# Lower strings in CineHarps demo - Lost Meadow



## Dhruv (May 15, 2021)

Hi Everyone,
I was recently going through CineHarps demos and while listening to the piece by Will Bedford (Lost Meadow), I felt that the lower strings were being accompanied by additional bass (synth perhaps?).
I keep telling myself that it could be some articulation - con sordino/ flautando or some other (perhaps EQ'ed and enhanced on lower side) but my ears say there is some additional bass.
Very keen to know if someone is aware of it


----------



## willbedford (Aug 18, 2021)

Yes - the low strings are layered with a sub bass


----------



## Toecutter (Aug 18, 2021)

Dhruv said:


> Hi Everyone,
> I was recently going through CineHarps demos and while listening to the piece by Will Bedford (Lost Meadow), I felt that the lower strings were being accompanied by additional bass (synth perhaps?).
> I keep telling myself that it could be some articulation - con sordino/ flautando or some other (perhaps EQ'ed and enhanced on lower side) but my ears say there is some additional bass.
> Very keen to know if someone is aware of it



The man himself confirmed it but you will see this is a common "trick" (is it a trick by now? seems more and more like common knowledge) applied by many mixing engineers (or AIO composers XD). Dennis Sands, Alan Meyerson, Dietz, Shawn Murphy etc I've seen them all add a pinch of sub bass to shake things a bit. Make sure you have a good monitoring system, it's easy to overdo it when you can't hear the sub.


----------



## Dhruv (Aug 18, 2021)

willbedford said:


> Yes - the low strings are layered with a sub bass


Thanks for confirming!


----------



## Dhruv (Aug 18, 2021)

Toecutter said:


> The man himself confirmed it but you will see this is a common "trick" (is it a trick by now? seems more and more like common knowledge) applied by many mixing engineers (or AIO composers XD). Dennis Sands, Alan Meyerson, Dietz, Shawn Murphy etc I've seen them all add a pinch of sub bass to shake things a bit. Make sure you have a good monitoring system, it's easy to overdo it when you can't hear the sub.

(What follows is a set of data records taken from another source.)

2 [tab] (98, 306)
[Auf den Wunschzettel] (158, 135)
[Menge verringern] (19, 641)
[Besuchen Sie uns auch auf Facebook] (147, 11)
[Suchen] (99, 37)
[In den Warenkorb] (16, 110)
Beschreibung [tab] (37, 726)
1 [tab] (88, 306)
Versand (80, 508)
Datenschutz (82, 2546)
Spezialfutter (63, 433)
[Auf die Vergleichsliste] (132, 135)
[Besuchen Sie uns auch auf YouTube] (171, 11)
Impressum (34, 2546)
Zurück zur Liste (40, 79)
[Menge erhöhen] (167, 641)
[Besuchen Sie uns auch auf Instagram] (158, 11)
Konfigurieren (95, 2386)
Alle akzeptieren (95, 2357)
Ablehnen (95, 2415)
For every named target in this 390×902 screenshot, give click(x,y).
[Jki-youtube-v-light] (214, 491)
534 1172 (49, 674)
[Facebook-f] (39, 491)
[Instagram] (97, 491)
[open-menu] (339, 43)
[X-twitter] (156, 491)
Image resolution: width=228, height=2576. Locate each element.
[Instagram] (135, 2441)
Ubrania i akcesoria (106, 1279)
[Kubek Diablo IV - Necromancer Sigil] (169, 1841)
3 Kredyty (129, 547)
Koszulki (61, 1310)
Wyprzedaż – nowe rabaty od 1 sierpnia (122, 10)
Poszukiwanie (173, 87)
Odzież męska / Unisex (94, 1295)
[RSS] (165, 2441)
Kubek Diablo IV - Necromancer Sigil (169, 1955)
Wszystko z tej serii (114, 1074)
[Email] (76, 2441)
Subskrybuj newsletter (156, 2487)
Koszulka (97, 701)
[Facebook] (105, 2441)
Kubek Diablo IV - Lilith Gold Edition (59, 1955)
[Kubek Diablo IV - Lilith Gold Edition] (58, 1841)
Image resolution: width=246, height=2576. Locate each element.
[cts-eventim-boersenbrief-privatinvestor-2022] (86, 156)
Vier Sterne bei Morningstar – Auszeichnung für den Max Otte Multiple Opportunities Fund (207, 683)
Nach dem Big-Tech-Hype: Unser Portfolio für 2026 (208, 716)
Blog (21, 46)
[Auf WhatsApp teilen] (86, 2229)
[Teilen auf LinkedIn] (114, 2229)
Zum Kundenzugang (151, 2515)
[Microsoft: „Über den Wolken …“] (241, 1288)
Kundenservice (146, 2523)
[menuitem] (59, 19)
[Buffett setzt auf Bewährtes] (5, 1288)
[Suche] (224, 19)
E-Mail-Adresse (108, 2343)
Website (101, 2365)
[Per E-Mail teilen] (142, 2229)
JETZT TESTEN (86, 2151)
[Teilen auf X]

yes. I was actually surprised by the smoothness!
Currently the only sources for testing I have are my laptop speakers and my phone. planning to get headphones soon. I remember overdoing the volume levels while re-creating existing music (I think it was Mozart's flute and harp concert), which sounded great on laptop speakers but crappy on the mobile (literally felt it was about to break the speakers). And actually it turned out that the velocity itself was way too high (instead of p I was doing mf or f something). 

I'm enjoying the learning curve


----------



## Dhruv (Aug 18, 2021)

update:
so I started playing around with Logic's ES1 Sub Bass and wow - feels like it completely changed the game(aural) 

I also found some more threads re. adding the bass on this forums (and exactly on the similar lines as I was thinking!)

Thank you so much @willbedford and @Toecutter !


----------



## Pop Corn (Nov 21, 2022)

Apologies for resurrecting this thread. I just came across this demo and thought the strings were perfect. Was going to make a thread linking it but found this first. 

Is this a library or are they real players? That's the sound I'm after. Silky smooth. Many thanks in advance Will, and a lovely lovely track too.


----------